204-10 The Trans-Alaska Crustal Transect and Large-Scale Continental Deformation

See more from this Division: General Discipline Sessions
See more from this Session: Geophysics/Tectonophysics/Seismology

Monday, 6 October 2008: 4:15 PM
George R. Brown Convention Center, 332AD

Gary S. Fuis, Earthquake Hazards Team, U.S. Geological Survey, Menlo Park, CA
Abstract:
We present new results from the Trans-Alaska Crustal Transect (TACT), data for which were acquired along a 1350-km-long corridor from the Aleutian Trench to the Arctic Coast in the 1980's and early 1990's. We interpret crustal structure and tectonic evolution of the North American continent along this corridor, where continental growth has occurred through magmatism, accretion, and tectonic underplating.

The Pacific and Arctic margins host the most distinctive crustal structures and the deepest Moho along the transect. Near the Pacific margin, we infer a stack of tectonically underplated oceanic layers interpreted as remnants of the extinct Kula (or Resurrection) Plate. Continental Moho just north of this underplated stack is more than 55 km deep. Near the Arctic margin, the Brooks Range is underlain by large-scale duplex structures that overlie a tectonic wedge of North Slope crust and mantle. There, Moho has been depressed to nearly 50-km depth. In contrast, the Moho of central Alaska is on average 32 km deep.

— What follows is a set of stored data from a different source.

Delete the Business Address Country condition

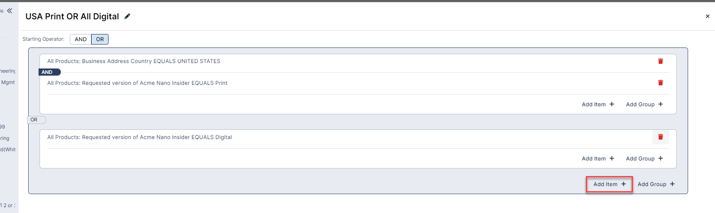660,61
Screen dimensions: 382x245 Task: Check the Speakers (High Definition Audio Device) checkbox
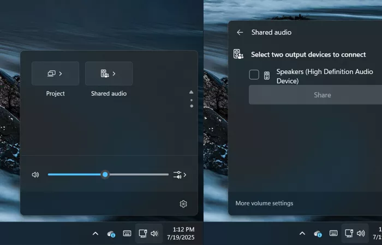pyautogui.click(x=254, y=75)
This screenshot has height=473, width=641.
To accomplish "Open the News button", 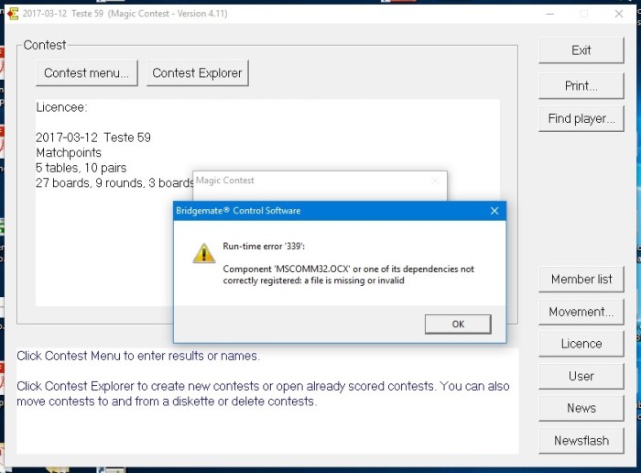I will pos(581,408).
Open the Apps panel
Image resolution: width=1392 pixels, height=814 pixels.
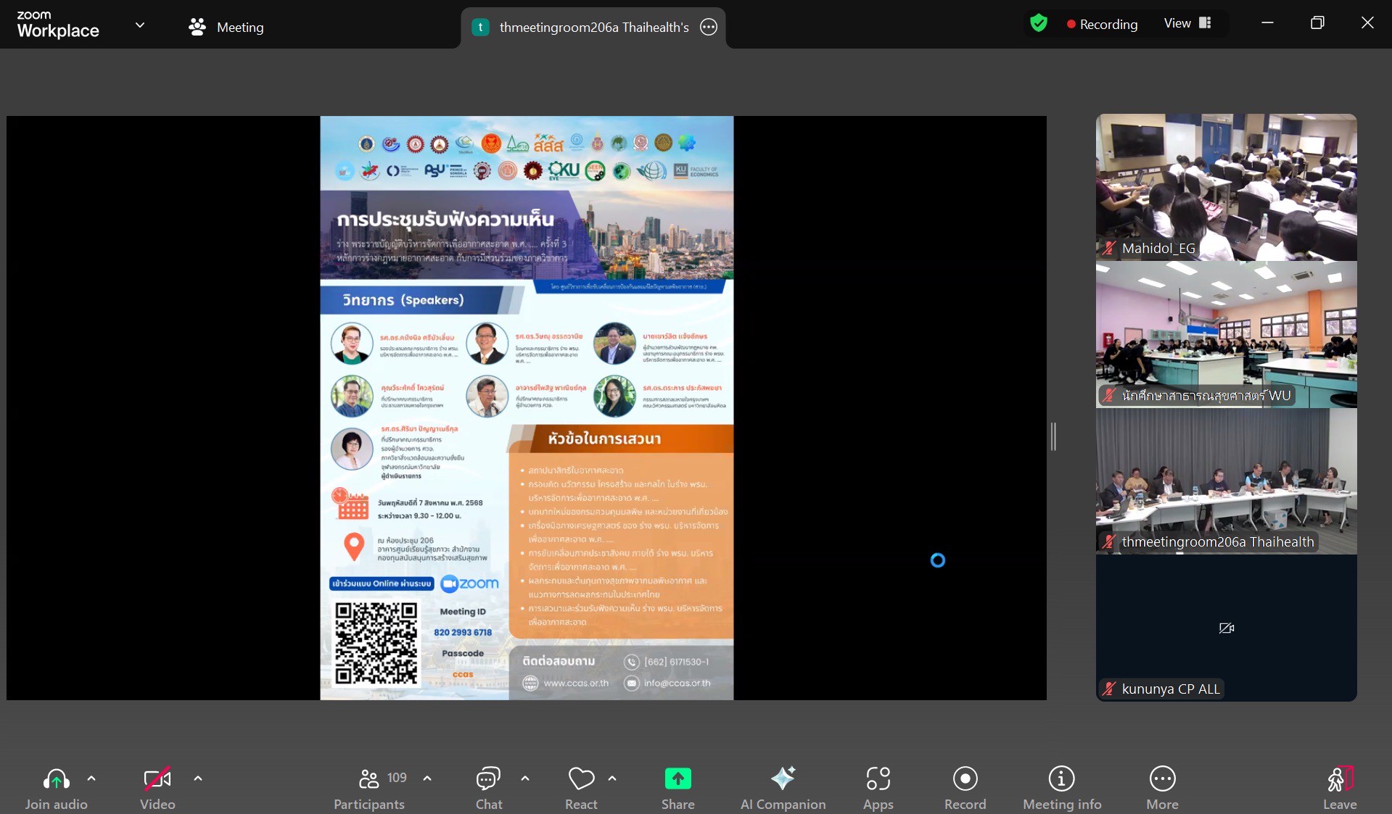878,788
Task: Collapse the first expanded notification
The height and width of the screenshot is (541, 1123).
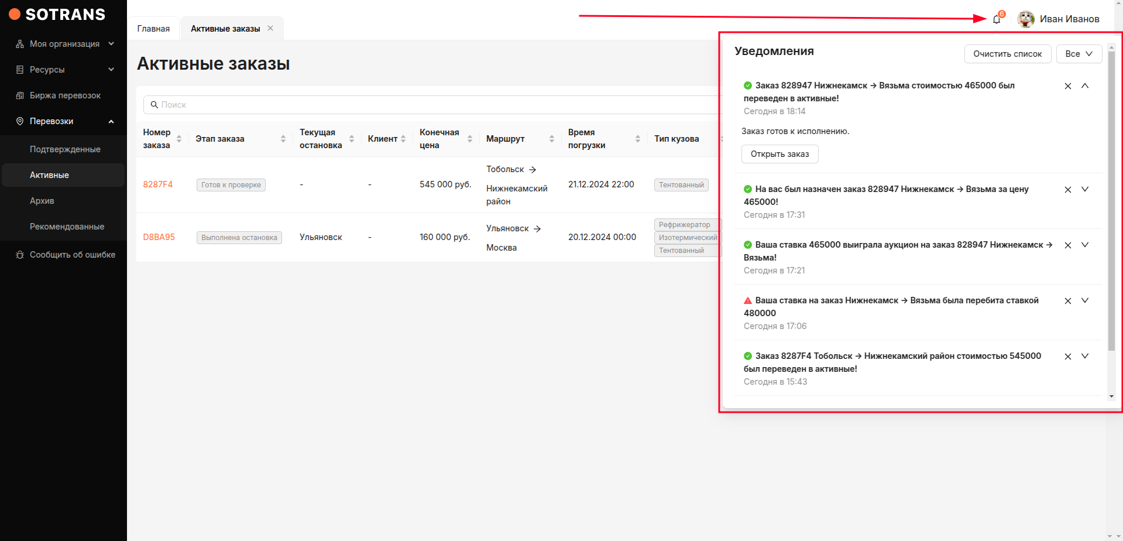Action: point(1084,86)
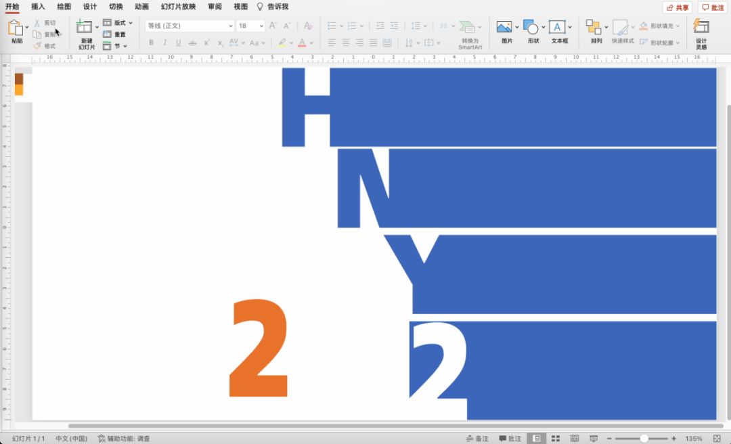Screen dimensions: 731x444
Task: Click the New Slide (新建幻灯片) icon
Action: (x=85, y=28)
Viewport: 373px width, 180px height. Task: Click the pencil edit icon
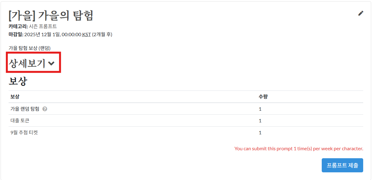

In the Paleogene, tectonic underplating of Kula- (or Resurrection-) Plate fragments overlapped in time with duplexing in the Brooks Range. Possible tectonic models linking these two regions include “flat-slab” subduction and an “orogenic-float” model. In the Neogene, the tectonics of the accreting Yakutat terrane (YAK) have differed across a newly interpreted tear in the subducting Pacific oceanic lithosphere (POL). East of the tear, POL subducts steeply and alone beneath the Wrangell volcanoes, because the overlying YAK has been left behind as underplated rocks beneath the rising St. Elias Range, in the coastal region. West of the tear, the YAK and POL subduct together (“piggyback”) at a gentle angle, and this thickened package inhibits volcanism.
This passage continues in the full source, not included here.